Personal information
- Full name: Francis Gerard Mulcare
- Born: Ngahere, West Coast

Playing information
- Position: Second-row
Club
| Years | Team | Pld | T | G | FG | P |
|  | Ngahere (WCRL) |  |  |  |  |  |
Representative
| Years | Team | Pld | T | G | FG | P |
| 1949 | West Coast |  |  |  |  |  |
|  | South Island |  |  |  |  |  |
| 1951–56 | New Zealand |  |  |  |  |  |
| 1953 | American All Stars |  |  |  |  |  |
- Source:

= Frank Mulcare =

New Zealand & US international rugby league footballer

Frank Mulcare is a New Zealand rugby league player who represented New Zealand.

==Playing career==
Born in Ngahere, Mulcare was a farmer.

Mulcare played for the Ngahere club and represented the West Coast and South Island.

He first made the New Zealand national rugby league team in 1951, being selected for the tour of Great Britain and France. He then toured Australia in 1952 and played in home test matches against Australia in 1953 and Great Britain in 1954.

In 1953 the American All Stars toured New Zealand.
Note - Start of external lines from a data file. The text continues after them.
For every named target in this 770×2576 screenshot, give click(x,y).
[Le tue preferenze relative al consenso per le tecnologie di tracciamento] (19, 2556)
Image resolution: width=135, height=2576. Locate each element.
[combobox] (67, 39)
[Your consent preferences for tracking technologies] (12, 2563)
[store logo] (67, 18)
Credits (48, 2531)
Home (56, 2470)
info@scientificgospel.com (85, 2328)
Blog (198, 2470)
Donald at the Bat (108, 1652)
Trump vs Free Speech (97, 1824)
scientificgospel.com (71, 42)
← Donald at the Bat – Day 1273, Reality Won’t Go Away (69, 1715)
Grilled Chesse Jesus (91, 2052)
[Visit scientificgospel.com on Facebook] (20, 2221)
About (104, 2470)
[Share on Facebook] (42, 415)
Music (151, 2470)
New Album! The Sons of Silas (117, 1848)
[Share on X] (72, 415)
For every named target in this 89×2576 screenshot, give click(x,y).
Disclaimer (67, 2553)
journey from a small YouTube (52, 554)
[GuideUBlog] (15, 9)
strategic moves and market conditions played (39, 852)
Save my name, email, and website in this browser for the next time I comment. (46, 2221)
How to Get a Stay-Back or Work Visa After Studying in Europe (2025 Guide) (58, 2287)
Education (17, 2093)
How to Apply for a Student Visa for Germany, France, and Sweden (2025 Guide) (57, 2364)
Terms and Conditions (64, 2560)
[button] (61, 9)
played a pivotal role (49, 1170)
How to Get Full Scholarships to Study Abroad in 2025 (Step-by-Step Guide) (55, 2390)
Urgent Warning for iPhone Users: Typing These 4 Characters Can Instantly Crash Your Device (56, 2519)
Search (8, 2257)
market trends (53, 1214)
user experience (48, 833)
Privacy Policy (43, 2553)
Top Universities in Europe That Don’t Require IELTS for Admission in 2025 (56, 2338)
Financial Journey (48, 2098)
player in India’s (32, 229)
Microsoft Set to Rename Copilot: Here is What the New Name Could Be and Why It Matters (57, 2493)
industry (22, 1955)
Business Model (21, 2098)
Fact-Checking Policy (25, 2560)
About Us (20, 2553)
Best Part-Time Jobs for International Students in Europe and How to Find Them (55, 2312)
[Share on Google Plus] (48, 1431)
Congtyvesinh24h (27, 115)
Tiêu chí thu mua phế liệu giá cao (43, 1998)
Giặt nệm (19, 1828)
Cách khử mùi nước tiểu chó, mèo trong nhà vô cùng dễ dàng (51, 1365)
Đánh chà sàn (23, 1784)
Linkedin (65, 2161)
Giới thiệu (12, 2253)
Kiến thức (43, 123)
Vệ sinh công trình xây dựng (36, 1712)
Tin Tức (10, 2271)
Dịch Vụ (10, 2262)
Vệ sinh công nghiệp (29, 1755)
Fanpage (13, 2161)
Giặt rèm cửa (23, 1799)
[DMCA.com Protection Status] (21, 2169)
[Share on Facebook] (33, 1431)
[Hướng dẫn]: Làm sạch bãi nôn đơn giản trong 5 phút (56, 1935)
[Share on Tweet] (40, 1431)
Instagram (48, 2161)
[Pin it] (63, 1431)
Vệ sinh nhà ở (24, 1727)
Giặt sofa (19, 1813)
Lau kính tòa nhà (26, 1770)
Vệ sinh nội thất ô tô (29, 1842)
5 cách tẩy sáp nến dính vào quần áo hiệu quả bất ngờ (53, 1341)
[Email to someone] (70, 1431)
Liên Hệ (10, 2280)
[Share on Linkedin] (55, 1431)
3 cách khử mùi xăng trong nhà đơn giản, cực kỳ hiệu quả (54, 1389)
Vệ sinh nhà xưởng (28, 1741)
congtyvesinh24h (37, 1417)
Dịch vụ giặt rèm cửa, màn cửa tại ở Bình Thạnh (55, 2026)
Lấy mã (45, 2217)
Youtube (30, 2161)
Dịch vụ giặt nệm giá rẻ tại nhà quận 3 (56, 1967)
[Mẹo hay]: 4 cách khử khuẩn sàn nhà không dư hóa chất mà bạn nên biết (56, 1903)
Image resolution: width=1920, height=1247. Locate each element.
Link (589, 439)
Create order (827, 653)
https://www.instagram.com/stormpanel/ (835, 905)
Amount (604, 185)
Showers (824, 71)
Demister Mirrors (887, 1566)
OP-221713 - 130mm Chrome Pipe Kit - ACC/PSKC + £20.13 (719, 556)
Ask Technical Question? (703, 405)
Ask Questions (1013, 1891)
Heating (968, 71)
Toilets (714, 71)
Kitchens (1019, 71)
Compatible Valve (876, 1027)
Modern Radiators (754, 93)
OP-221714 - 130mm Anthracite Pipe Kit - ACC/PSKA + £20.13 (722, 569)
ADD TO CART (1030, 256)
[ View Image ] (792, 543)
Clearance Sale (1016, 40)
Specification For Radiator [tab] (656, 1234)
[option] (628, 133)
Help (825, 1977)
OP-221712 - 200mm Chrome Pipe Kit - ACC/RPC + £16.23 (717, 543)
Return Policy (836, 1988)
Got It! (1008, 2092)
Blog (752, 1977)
The squad had many injuries and so Mulcare was one of four New Zealanders who joined the touring squad.

Mulcare joined the New Zealand Police in 1958 and served for 16 years.

==Legacy==
Mulcare was named in the West Coast's 75th Jubilee team in 1989. He was named by the New Zealand Rugby League as a Legend of League in 2007.